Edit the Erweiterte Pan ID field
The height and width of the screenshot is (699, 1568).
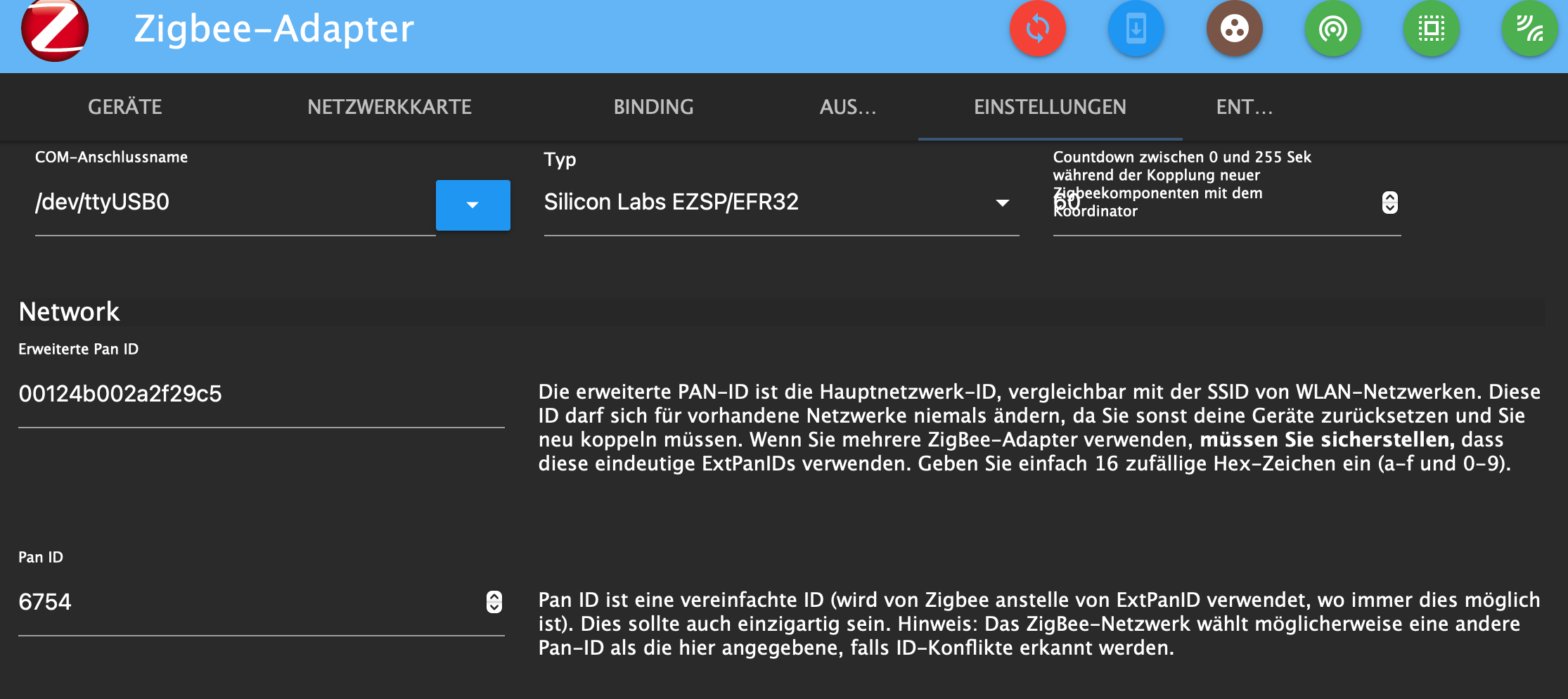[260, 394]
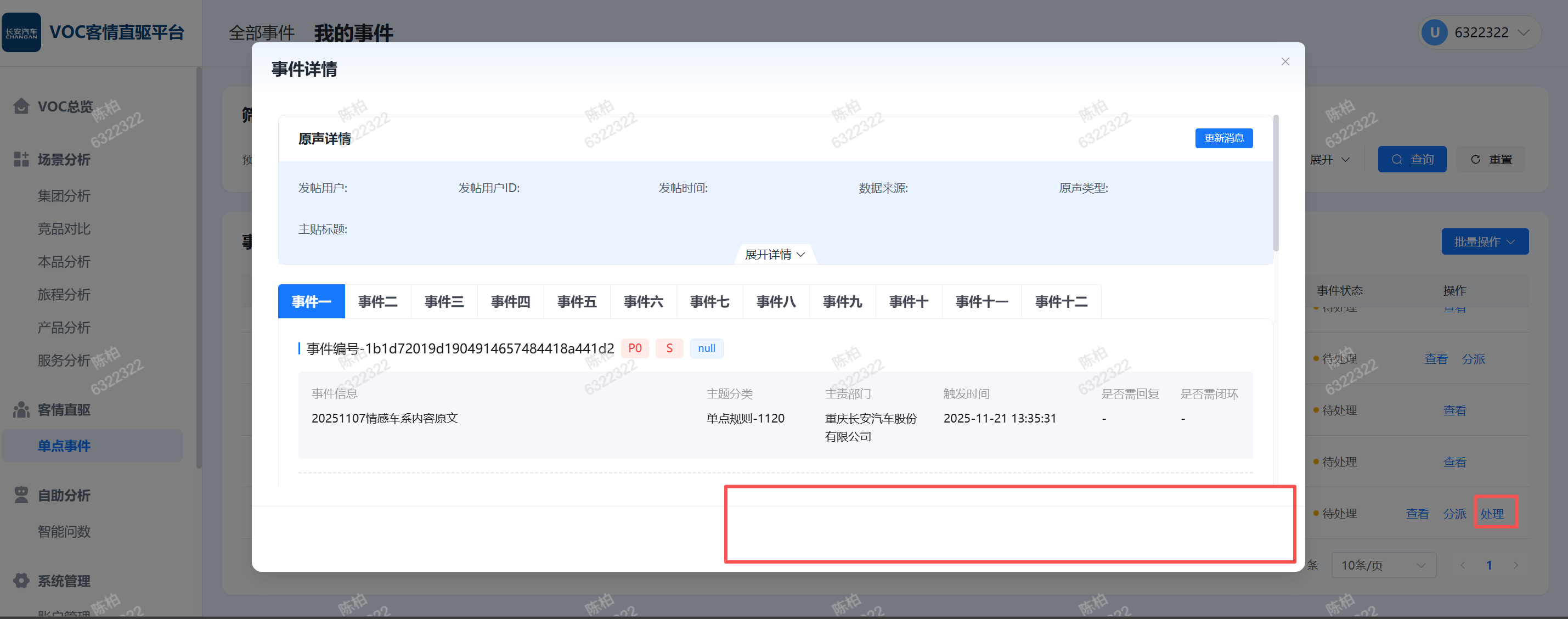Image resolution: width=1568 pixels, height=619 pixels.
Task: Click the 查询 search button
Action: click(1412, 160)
* * * * *
§ WHAT THE EXERCISE ASKS
Could you return each entry word for word, with the images omitted?

§ SOLUTION FOR THIS EXERCISE
Edit the Erweiterte Pan ID field
The height and width of the screenshot is (699, 1568).
[260, 394]
Image resolution: width=1568 pixels, height=619 pixels.
Task: Click the 查询 search button
Action: click(1412, 160)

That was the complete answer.